-- What this task involves --
Retype the rows from the line containing "This screenshot has width=1440, height=786." through the line containing "Open the Tools menu", both included.

[START OF Data]

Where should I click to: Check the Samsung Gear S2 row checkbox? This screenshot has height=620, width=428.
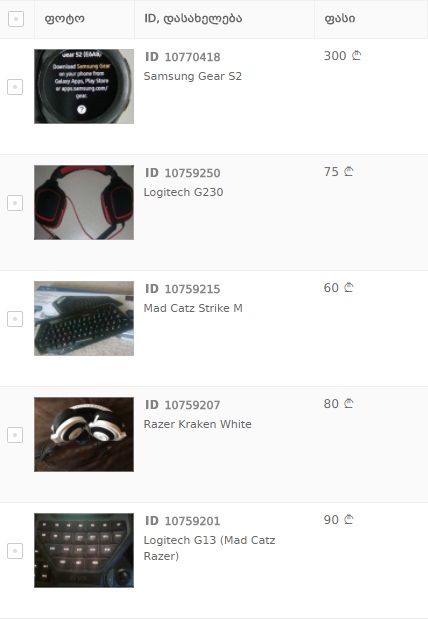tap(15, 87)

[END OF Data]
[START OF Data]

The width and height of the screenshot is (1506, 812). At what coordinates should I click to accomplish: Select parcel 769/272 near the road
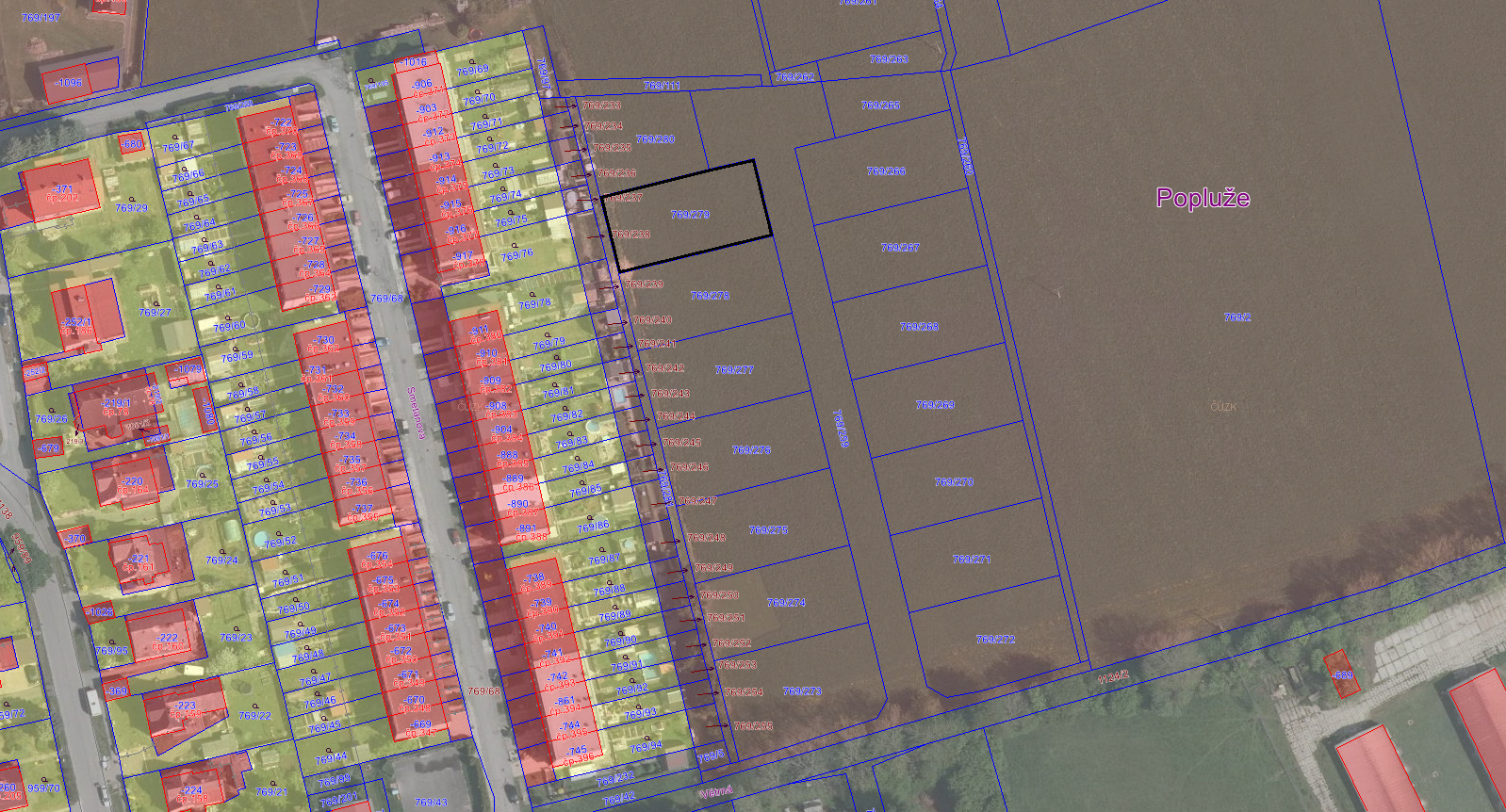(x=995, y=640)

[END OF Data]
[START OF Data]

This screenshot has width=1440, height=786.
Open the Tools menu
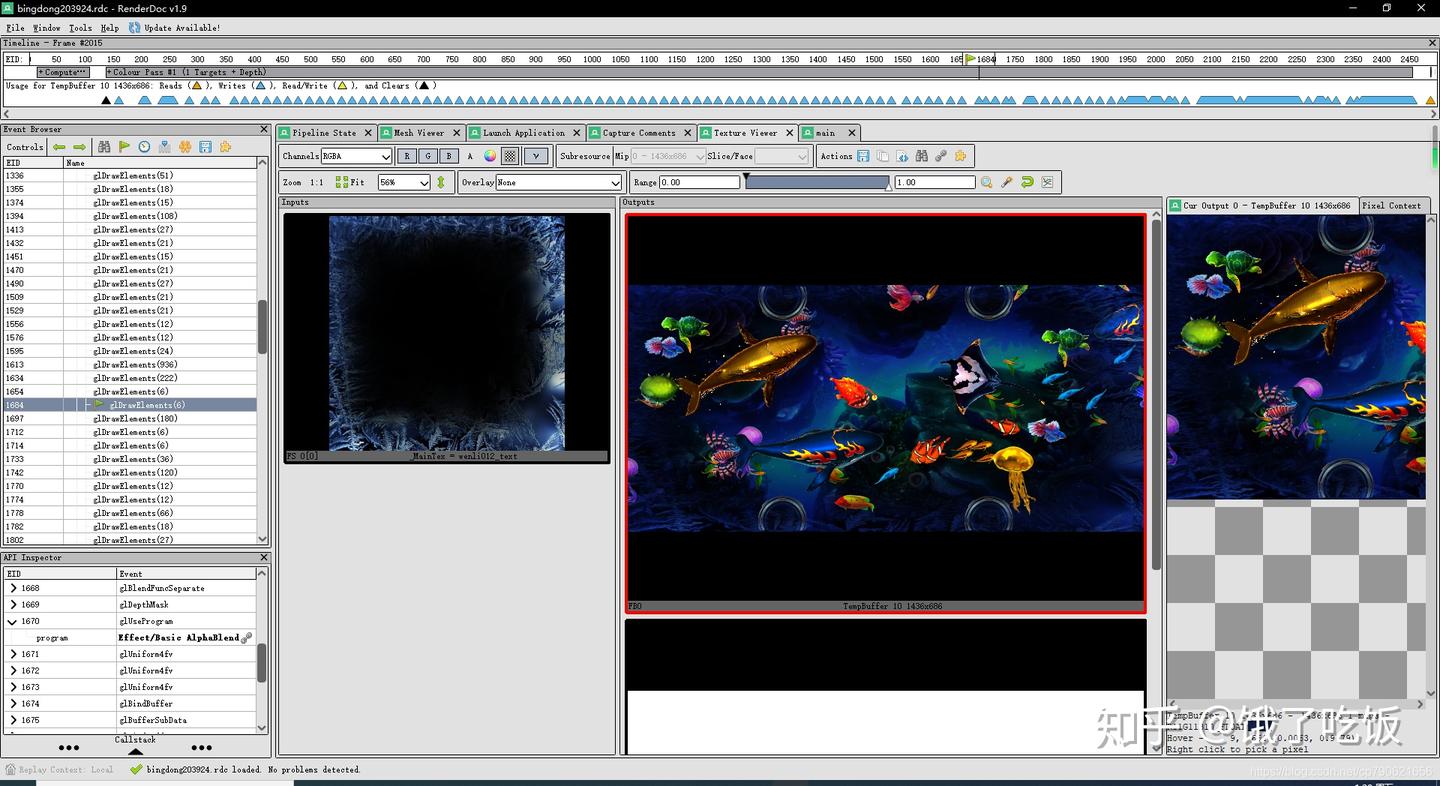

[END OF Data]

-- The result --
This screenshot has width=1440, height=786.
Open the Tools menu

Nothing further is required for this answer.